W3C SPARQL Compliance Test Suite
The testsuite-sparql crate runs official W3C SPARQL test cases against Fluree's parser and query engine. Every test is discovered automatically from W3C manifest files — there are zero hand-written test cases.
This guide covers how to run the suite, interpret results, and turn failures into fixes.
Why This Exists
The W3C publishes its SPARQL test suite as RDF data. Each manifest.ttl file declares test entries: a query file, optional input data, and expected results. Every serious SPARQL implementation (Oxigraph, Apache Jena, Eclipse RDF4J) runs these manifests programmatically. We do the same.
The ratio is extraordinary: ~700 lines of Rust infrastructure drive 700+ W3C test cases. Each failure is a spec-backed bug report with built-in test data and expected results.
Philosophy: failures are features. When a test fails, the default response is to fix Fluree, not skip the test. Skip entries are reserved for documented, deliberate design divergences reviewed by the team.
Quick Start
Important: The
testsuite-sparqlcrate is excluded from the Cargo workspace (see rootCargo.toml). You mustcd testsuite-sparql/before running anycargoormakecommands. Usingcargo test -p testsuite-sparqlfrom the workspace root will fail.

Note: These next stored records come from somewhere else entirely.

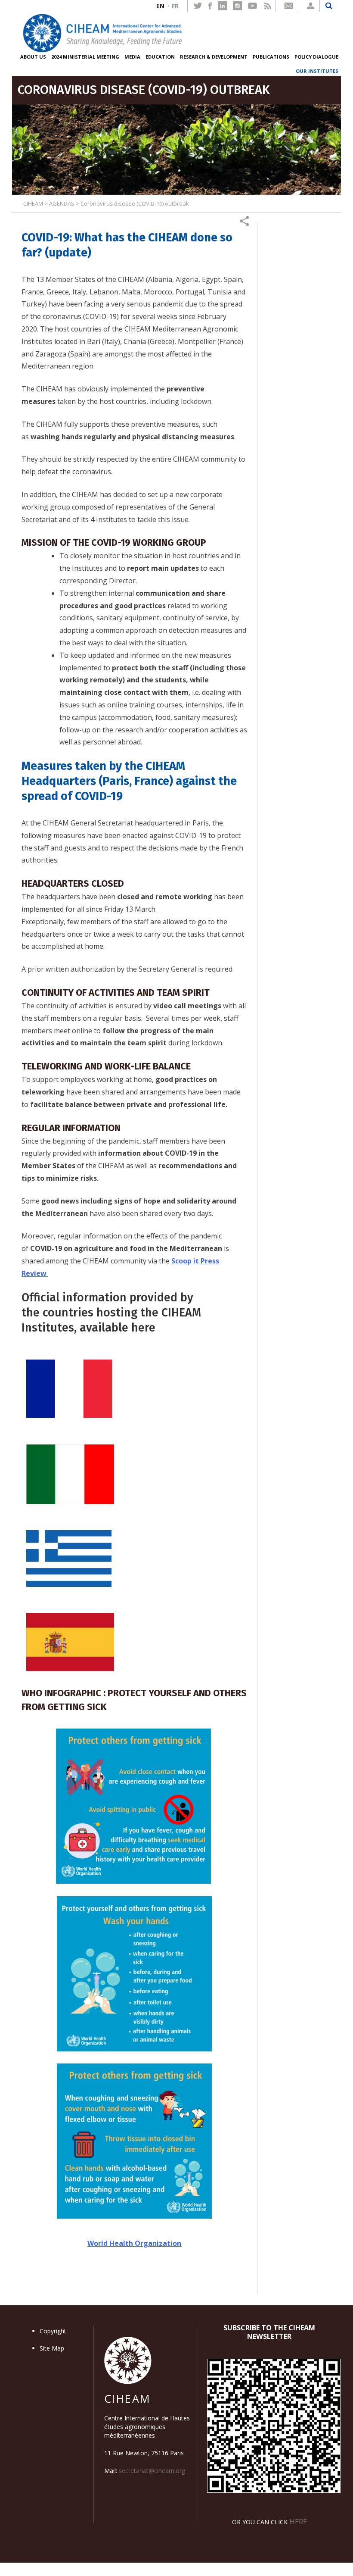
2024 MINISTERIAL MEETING (85, 56)
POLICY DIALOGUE (316, 56)
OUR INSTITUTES (317, 71)
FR (175, 6)
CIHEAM (33, 203)
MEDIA (132, 56)
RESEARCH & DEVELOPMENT (214, 56)
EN (160, 6)
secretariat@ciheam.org (152, 2471)
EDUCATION (160, 56)
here (298, 2521)
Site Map (52, 2348)
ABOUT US (33, 56)
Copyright (53, 2331)
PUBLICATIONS (271, 56)
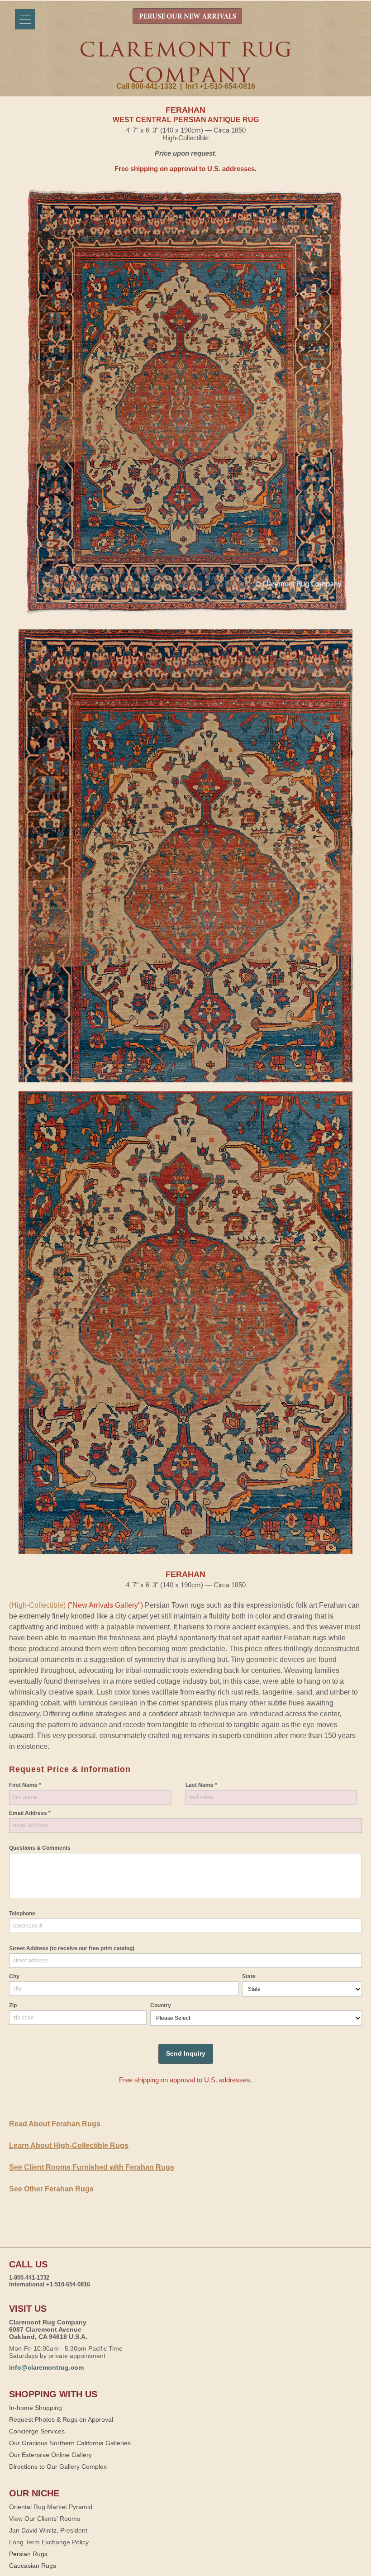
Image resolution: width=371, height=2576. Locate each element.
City (14, 1976)
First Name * (25, 1785)
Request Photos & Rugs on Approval (61, 2419)
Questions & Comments (40, 1848)
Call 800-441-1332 (146, 86)
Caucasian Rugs (32, 2565)
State (249, 1976)
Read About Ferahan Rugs (54, 2124)
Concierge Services (37, 2431)
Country (160, 2005)
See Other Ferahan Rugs (51, 2189)
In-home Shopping (35, 2407)
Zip (13, 2005)
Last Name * (201, 1785)
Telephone (22, 1913)
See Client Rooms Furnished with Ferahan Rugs (91, 2167)
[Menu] (25, 19)
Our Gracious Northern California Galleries (70, 2443)
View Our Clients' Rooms (44, 2518)
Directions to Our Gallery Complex (58, 2466)
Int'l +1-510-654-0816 (220, 86)
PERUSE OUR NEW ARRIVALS (187, 16)
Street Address (71, 1948)
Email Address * (30, 1813)
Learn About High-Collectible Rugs (68, 2145)
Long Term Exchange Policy (49, 2542)
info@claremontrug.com (46, 2367)
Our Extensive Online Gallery (50, 2454)
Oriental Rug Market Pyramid (50, 2506)
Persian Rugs (28, 2553)
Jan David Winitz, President (48, 2530)
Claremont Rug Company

All commands below assume you are already in testsuite-sparql/.
Run All Tests
cd testsuite-sparql
cargo test
This runs all non-ignored W3C test suites. Currently that includes SPARQL 1.0 and 1.1 syntax tests. Query evaluation tests (12 categories, 327 tests) are registered but #[ignore]'d — run them with --include-ignored or via the Makefile.
Run a Specific Suite
# SPARQL 1.1 syntax only
cargo test sparql11_syntax_query_tests
# SPARQL 1.0 syntax only
cargo test sparql10_syntax_tests
# Full query evaluation (~5 min, includes all 12 categories)
cargo test sparql11_query_w3c_testsuite -- --include-ignored
# Single evaluation category
cargo test sparql11_functions -- --include-ignored
Run With Verbose Output
cargo test -- --nocapture 2>&1
The suite writes progress to stderr (Running test N: <test_id> ...) and a summary at the end.
Using the Makefile
The testsuite-sparql/Makefile provides convenience targets:
# --- Running tests ---
make test # Run syntax tests (live output)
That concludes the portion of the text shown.